您可以使用 evaluate_query_recall 函数获得采用给定配置时,对向量索引进行的向量查询的召回率。借助此函数,您可以对参数进行调优以实现所需的向量查询召回率结果。召回率是一种用于搜索质量的指标,定义为返回结果中与查询向量客观上最接近的结果所占的百分比。默认情况下,evaluate_query_recall 函数处于开启状态。

获得向量查询的召回率

  1. AlloyDB Studio 中打开 SQL 编辑器,或打开 psql 客户端
  2. 创建 ScaNN、HNSW 或 IVFFLAT 向量索引

  3. 确保 enable_indexscan 标志处于开启状态。如果此标志处于关闭状态,则不会选择任何索引扫描,并且所有索引的召回率均为 1。

  4. 运行 evaluate_query_recall 函数,该函数会将查询作为参数并返回以下召回率:

    SELECT * FROM evaluate_query_recall( QUERY_TEXT, QUERY_TIME_CONFIGURATIONS, INDEX_METHODS )
    

    在运行此命令之前,请先进行以下替换:

    • QUERY_TEXT:SQL 查询,包含在 $$.
    • QUERY_TIME_CONFIGURATIONS: Optional: the configuration that you can set for the ANN query. This must be in JSON format. The default value is NULL.
    • INDEX_METHODS: Optional: a text array that contains different vector index methods for which you want to calculate the recall. If you set an index method for which a corresponding index doesn't exist, the recall is 1. The input must be a subset of {scann, hnsw, ivf, ivfflat}. If no value is provided, the ScaNN method is used.

      To view differences between query recall and execution time, change the query time parameters for your index.

      The following table lists query time parameters for ScaNN, HNSW, and IVF/IVFFLAT index methods. The parameters are formatted as {"scann.num_leaves_to_search":1, "scann.pre_reordering_num_neighbors":10, "hnsw.ef_search": 1}.

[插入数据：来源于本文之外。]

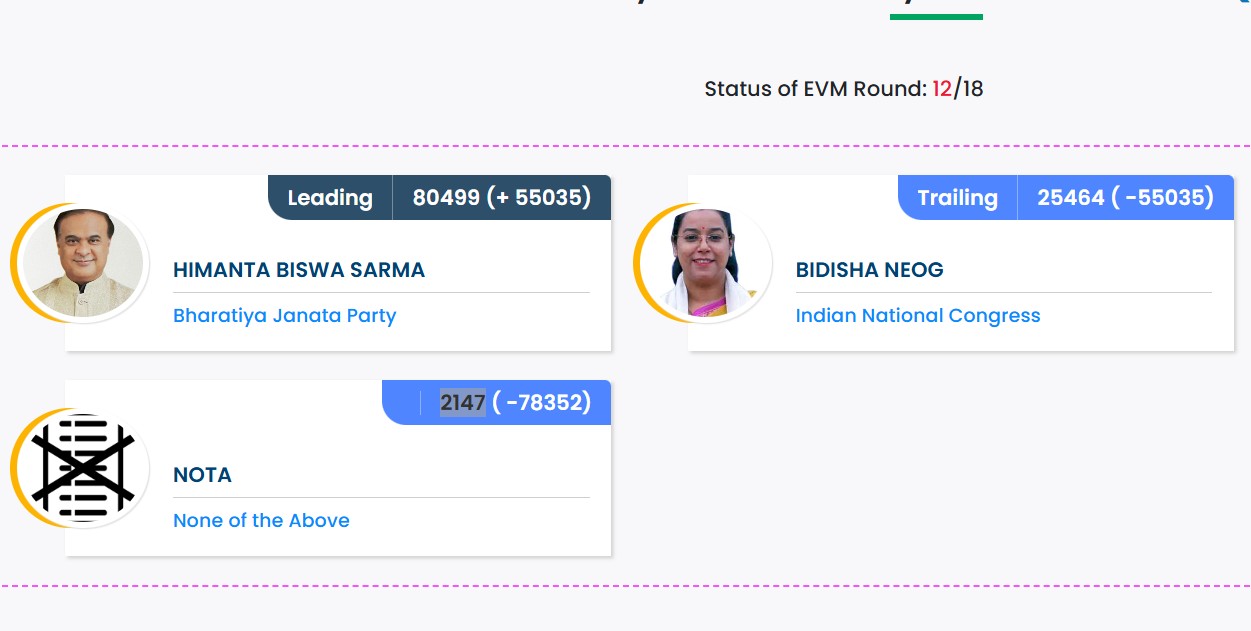The image size is (1251, 631).
Task: Click Himanta Biswa Sarma's candidate photo
Action: tap(83, 264)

      Index type Parameters
      ScaNN
      • scann.num_leaves_to_search
      • scann.pre_reordering_num_neighbors
      • scann.pct_leaves_to_search
      • scann.num_search_threads
      HNSW
      • hnsw.ef_search
      • hnsw.iterative_scan
      • hnsw.max_scan_tuples
      • hnsw.scan_mem_multiplier
      IVF
      • ivf.probes
      IVFFLAT
      • ivfflat.probes
      • ivfflat.iterative_scan
      • ivfflat.max_probes

      For more information about ScaNN index methods, see AlloyDB Omni ScaNN Index reference. For more information about HNSW and IVF/IVFFLAT index methods, see pgvector.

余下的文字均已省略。